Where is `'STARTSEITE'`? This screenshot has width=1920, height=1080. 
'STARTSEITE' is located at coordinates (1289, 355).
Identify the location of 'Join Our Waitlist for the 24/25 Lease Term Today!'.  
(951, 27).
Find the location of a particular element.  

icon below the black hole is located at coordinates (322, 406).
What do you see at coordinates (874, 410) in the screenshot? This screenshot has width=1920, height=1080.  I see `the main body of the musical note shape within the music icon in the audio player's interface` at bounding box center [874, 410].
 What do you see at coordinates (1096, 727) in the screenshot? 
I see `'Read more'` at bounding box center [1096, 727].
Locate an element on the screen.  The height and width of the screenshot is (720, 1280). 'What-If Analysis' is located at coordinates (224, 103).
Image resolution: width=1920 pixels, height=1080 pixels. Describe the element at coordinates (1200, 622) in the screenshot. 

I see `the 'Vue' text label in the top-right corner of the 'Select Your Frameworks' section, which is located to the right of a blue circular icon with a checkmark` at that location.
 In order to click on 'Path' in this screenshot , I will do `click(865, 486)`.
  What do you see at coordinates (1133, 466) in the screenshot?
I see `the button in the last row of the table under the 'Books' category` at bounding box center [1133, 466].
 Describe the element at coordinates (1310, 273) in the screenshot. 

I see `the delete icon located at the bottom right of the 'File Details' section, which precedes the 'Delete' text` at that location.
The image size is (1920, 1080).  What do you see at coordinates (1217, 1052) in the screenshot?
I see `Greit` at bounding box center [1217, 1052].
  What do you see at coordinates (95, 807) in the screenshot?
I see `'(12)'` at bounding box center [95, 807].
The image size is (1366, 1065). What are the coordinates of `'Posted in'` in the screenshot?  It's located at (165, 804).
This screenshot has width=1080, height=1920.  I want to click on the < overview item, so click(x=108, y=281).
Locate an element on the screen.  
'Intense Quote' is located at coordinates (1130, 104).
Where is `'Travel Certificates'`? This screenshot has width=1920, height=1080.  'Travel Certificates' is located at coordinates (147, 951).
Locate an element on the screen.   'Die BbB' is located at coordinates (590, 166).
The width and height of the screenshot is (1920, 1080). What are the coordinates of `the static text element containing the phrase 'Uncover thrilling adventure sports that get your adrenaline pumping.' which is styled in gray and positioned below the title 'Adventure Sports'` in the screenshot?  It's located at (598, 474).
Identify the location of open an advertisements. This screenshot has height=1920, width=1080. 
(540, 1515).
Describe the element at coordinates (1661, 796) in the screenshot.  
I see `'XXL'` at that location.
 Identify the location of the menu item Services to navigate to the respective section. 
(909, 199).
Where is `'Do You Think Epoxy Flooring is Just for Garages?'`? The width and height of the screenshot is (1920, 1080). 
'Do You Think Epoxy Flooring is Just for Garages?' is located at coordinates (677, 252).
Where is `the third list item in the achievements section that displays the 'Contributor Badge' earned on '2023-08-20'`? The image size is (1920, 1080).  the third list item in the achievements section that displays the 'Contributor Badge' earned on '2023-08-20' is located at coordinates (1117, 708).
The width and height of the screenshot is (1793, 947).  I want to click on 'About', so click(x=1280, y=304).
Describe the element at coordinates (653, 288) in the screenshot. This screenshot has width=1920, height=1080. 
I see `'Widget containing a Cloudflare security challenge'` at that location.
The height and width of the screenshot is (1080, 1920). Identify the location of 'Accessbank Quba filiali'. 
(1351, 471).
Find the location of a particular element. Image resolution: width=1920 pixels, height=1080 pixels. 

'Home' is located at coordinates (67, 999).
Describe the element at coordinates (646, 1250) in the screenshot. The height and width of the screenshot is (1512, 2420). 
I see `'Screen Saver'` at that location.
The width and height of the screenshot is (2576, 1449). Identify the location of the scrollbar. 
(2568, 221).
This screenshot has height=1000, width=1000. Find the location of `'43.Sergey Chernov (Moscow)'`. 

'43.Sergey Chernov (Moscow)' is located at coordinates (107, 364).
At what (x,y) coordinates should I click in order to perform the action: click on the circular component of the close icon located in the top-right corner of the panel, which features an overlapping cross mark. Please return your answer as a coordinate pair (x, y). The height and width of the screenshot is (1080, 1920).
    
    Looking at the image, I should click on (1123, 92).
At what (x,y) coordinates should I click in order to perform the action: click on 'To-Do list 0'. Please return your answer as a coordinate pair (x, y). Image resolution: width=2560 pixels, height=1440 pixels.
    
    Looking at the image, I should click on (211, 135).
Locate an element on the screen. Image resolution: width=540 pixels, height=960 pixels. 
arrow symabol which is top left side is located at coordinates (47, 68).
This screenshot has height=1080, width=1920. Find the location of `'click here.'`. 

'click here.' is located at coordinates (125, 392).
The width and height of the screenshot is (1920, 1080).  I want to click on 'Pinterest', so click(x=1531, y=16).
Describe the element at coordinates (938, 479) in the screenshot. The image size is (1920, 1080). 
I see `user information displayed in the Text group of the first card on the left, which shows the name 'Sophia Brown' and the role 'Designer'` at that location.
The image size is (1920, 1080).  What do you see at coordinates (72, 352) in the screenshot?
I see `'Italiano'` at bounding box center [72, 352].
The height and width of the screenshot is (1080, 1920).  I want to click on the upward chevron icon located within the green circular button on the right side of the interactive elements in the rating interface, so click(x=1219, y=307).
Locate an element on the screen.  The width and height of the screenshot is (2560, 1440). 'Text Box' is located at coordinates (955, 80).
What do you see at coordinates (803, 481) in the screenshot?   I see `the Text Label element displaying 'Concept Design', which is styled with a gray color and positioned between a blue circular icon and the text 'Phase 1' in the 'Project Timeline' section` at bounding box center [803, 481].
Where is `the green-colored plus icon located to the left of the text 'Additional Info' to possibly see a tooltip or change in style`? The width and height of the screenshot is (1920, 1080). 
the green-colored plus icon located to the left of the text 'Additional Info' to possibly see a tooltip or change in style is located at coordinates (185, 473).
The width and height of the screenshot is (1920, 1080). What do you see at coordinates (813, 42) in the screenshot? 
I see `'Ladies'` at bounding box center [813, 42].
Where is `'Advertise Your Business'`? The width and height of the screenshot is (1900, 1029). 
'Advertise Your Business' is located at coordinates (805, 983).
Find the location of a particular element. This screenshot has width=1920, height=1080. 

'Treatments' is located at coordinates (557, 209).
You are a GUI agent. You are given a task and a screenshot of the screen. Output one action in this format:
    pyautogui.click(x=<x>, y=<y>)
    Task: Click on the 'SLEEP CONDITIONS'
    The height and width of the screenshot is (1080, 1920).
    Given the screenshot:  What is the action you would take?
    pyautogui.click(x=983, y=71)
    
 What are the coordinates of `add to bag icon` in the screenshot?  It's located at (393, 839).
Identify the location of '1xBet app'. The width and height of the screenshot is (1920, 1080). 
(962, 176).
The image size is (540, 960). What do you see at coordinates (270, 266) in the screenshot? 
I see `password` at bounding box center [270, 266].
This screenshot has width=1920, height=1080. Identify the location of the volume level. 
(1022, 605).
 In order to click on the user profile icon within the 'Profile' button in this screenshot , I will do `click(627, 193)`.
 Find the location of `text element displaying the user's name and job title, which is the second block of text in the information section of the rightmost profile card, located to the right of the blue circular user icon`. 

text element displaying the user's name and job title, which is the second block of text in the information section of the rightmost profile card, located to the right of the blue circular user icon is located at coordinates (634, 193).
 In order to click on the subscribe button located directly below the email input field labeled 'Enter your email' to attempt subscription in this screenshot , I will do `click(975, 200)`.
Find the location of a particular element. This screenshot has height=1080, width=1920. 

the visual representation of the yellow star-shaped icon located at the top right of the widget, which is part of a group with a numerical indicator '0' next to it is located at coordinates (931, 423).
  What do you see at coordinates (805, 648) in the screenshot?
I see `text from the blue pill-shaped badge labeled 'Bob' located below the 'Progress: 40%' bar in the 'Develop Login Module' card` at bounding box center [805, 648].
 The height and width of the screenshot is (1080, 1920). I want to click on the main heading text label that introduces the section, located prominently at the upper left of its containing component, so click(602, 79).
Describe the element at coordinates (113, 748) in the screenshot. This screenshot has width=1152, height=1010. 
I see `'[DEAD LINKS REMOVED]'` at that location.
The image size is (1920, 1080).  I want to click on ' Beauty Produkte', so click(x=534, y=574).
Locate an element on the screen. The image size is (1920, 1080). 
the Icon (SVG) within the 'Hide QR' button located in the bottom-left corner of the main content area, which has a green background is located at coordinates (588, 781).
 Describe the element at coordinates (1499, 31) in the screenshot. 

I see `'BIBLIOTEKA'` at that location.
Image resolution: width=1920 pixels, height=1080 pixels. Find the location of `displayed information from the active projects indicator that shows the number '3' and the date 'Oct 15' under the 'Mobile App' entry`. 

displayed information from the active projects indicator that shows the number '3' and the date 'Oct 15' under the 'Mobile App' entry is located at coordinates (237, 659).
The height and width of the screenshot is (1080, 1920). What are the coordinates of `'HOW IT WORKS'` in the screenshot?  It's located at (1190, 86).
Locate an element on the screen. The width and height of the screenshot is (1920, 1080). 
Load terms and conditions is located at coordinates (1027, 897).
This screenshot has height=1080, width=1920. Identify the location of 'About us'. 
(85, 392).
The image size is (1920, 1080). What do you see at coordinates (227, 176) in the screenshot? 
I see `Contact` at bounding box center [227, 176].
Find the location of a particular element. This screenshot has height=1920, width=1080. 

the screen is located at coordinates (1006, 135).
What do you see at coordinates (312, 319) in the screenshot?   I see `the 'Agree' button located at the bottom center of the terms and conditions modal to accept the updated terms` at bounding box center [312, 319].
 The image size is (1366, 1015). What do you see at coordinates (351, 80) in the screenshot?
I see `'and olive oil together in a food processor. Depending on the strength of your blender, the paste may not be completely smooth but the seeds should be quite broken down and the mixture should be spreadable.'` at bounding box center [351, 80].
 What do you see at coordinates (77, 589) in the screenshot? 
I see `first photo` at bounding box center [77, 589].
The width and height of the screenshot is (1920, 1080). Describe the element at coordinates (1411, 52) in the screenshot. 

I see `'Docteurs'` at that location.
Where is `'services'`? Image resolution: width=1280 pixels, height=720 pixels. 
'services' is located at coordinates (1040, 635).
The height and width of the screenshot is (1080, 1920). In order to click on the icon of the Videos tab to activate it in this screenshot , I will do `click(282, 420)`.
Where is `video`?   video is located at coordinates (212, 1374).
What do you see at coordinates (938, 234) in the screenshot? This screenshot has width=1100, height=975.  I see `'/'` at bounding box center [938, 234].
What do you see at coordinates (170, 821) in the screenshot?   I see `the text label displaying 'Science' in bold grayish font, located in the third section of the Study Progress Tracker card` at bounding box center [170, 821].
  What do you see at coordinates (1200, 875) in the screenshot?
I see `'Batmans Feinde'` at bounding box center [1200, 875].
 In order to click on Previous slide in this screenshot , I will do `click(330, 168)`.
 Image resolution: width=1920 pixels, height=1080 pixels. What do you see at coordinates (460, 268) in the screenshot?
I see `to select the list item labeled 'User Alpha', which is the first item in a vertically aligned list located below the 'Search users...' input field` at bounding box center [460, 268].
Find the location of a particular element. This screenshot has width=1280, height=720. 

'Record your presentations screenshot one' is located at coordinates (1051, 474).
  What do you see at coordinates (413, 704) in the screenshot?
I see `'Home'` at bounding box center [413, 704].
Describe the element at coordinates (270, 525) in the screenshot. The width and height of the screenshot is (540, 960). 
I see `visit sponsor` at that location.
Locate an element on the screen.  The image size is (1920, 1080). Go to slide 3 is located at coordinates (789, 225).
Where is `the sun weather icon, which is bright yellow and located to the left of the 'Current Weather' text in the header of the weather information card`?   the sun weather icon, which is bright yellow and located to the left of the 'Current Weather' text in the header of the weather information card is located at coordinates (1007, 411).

** WHAT THE TASK ASKS **
Please return, word for word, the lines of the material between the line holding "pixels, height=720 pixels." and the line holding "center [1200, 875].", inclusive.

** WRITTEN RESPONSE **
Where is `'services'`? Image resolution: width=1280 pixels, height=720 pixels. 
'services' is located at coordinates (1040, 635).
The height and width of the screenshot is (1080, 1920). In order to click on the icon of the Videos tab to activate it in this screenshot , I will do `click(282, 420)`.
Where is `video`?   video is located at coordinates (212, 1374).
What do you see at coordinates (938, 234) in the screenshot? This screenshot has width=1100, height=975.  I see `'/'` at bounding box center [938, 234].
What do you see at coordinates (170, 821) in the screenshot?   I see `the text label displaying 'Science' in bold grayish font, located in the third section of the Study Progress Tracker card` at bounding box center [170, 821].
  What do you see at coordinates (1200, 875) in the screenshot?
I see `'Batmans Feinde'` at bounding box center [1200, 875].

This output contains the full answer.